Chaitanya's Blog

Book Notes: Steve Jobs, by Walter Isaacson

Recently finished Steve Jobs, by Walter Isaacson. I know, I know, very late to this book - but given that I don't read much (of anything) non-fiction, I think it was warranted. First book of 2025, and it was quite an engaging one. Thought it dragged on a bit in the middle, but kept at it since the subject matter is something I have kept up in the news and identified. Few notes:

  1. I did not realize how much of a hippie Steve Jobs was - dropping acid, doing fruititarian diets, walking without footwear in San Francisco, joining a "commune" in Oregon, not wearing deo because he thought him ditching starchy food will make him smell good??? - Atari almost did not hire him because he was unhygenic, reading Autobiography of a Yogi so many times, etc. I had obviously heard of his India trip with Dan Kottke, but was blissfully unaware of all this detail.
  2. This "Woz" vs "Jobs" is a bit pointless.

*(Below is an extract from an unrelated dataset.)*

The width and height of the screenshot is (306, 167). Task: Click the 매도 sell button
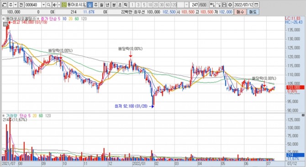pos(253,12)
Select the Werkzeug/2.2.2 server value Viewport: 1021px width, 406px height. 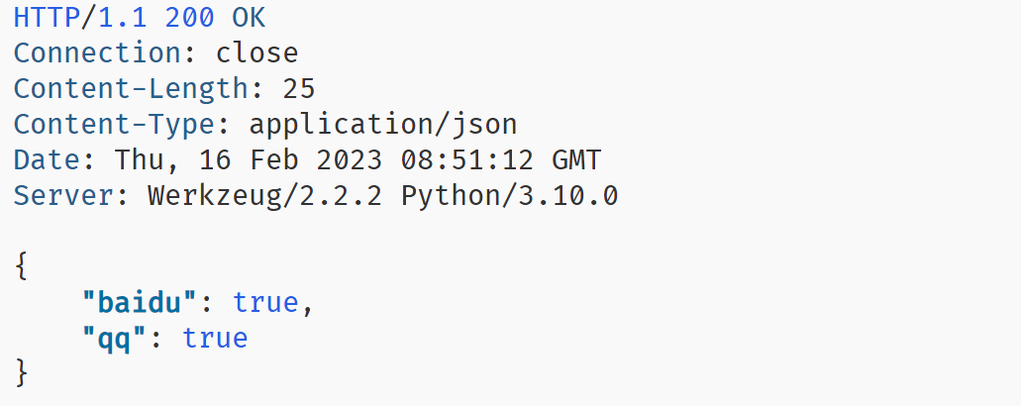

Jobs clearly was the ambitious one, Woz didn't even want to build a company. Credits where it is due in terms of work, but I don't think we would be having this debate if not for Jobs.
  3. For some reason I thought of the "end to end control" as more of a newer phenomenon with the App Store etc. But it being alive since then is quite crazy, its like his dream come true.
  4. I admire his decisiveness, conviction on what he thinks is right, attention to detail, obsession on getting design right and making design as simple as possible.
  5. Although, it is really hard to believe how much of the actual product details went through his direct review given he is a CEO - the book makes it seem like every decision taken on the product was him, and not the hundreds of talented people in the company.
  6. It is funny to watch his rivalry with Bill Gates, both seem like they deserve each other.
  7. He is an asshole, so I do not admire him as a person.